Esto es así porque los alimentos transgénicos están a punto de inundar los mercados, cosa que ya han hecho para algún producto específico como es la soja. Las grandes corporaciones agroalimentarias apuestan por los organismos genéticamente modificados y se alían con la ciencia para satisfacer sus intereses. Excelentes investigadores y tecnólogos en plantilla, potencia para formular contratos con las universidades más prestigiosas, capacidad de influencia para orientar las decisiones de los organismos reguladores, son los activos de unas muy pocas empresas globales que confían su enorme solidez al inmediato, y al parecer irreversible, escenario que implique que en los mercados no haya otro producto que no sea el suyo.

Y esto es lo que más nos debe preocupar de los transgénicos. El problema no está tanto -aunque también pueda estarlo- en el riesgo biológico o en las incertidumbres ambientales que puedan aportar estos nuevos seres. Sobre ello hay un debate científicamente muy interesante en el que para tomar posición hay que ser poco menos que un experto. Sin embargo, sí parece que hay un asunto que es socialmente incontestable: la imparable tendencia al monopolio, la ferocidad y el riesgo socioeconómico que los transgénicos incorporar a los escenarios mundiales.

El problema realmente estriba en que estamos viviendo un proceso global -al que sin necesidad de ser exagerado se puede calificar como histórico- en el que se tienden a cambiar los esquemas de la producción y el consumo de los alimentos que han caracterizado la sostenibilidad del proceso desde que el mundo es mundo. El agricultor -que siempre se nos ha enseñado que está en la base de la pirámide del consumo- deja de ser un actor fundamental para convertirse en una pieza prescindible. Los medios de producción tradicionales, a base de tierra, insumos y agua, pierden completamente su importancia -y por ello su valor- en tanto el valor añadido tiende a ser aportado únicamente por la semilla modificada genéticamente. Las decisiones sobre qué comeremos y quién lo producirá empiezan a alejarse de las reglas del puro mercado acercándose al mismísimo concepto del monopolio, ya que las empresas que patentan los exitosos cultivos serán a la larga las que controlen, dominen y moldeen a su antojo un mercado global del que depende ni más ni menos que la alimentación de la gente. Los procesos -con todos sus enormes beneficios económicos y su gran repercusión sociopolítica- que conducen a que en nuestra mesa haya comida comienzan a estar controlados por instancias de decisión realmente ajenas a la agricultura. El agricultor no decide; el agricultor, en una hipotética pero posible agricultura del futuro, realmente no existe.
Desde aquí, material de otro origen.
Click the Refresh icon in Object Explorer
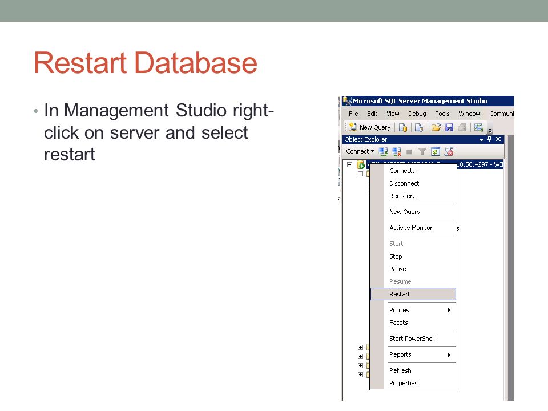The height and width of the screenshot is (411, 548). pos(436,152)
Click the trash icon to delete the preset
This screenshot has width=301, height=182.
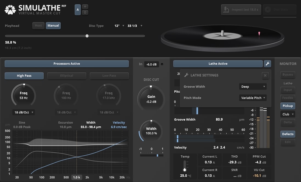[x=85, y=12]
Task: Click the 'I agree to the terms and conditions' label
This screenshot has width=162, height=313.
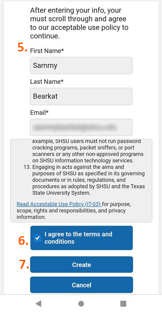Action: coord(78,238)
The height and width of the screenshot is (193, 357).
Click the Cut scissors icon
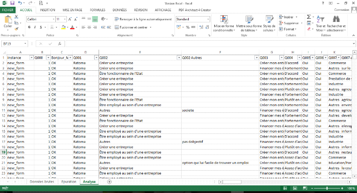(17, 17)
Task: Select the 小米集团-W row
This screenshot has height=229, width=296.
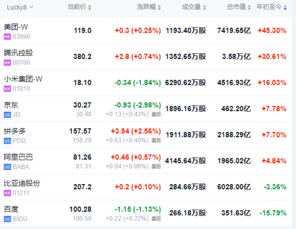Action: click(x=146, y=83)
Al igual que en la energía, en este otro gran asunto estratégico mundial de la producción de alimentos, hay que oponerse a toda forma de concentración del poder y aplicar al máximo el principio de precaución sobre las inseguridades que hacia la propia especie humana, su organización y su desarrollo justo y equilibrado, puedan generar las tendencias que, por atractivas y tecnológicas, pueden parecer ventajosas.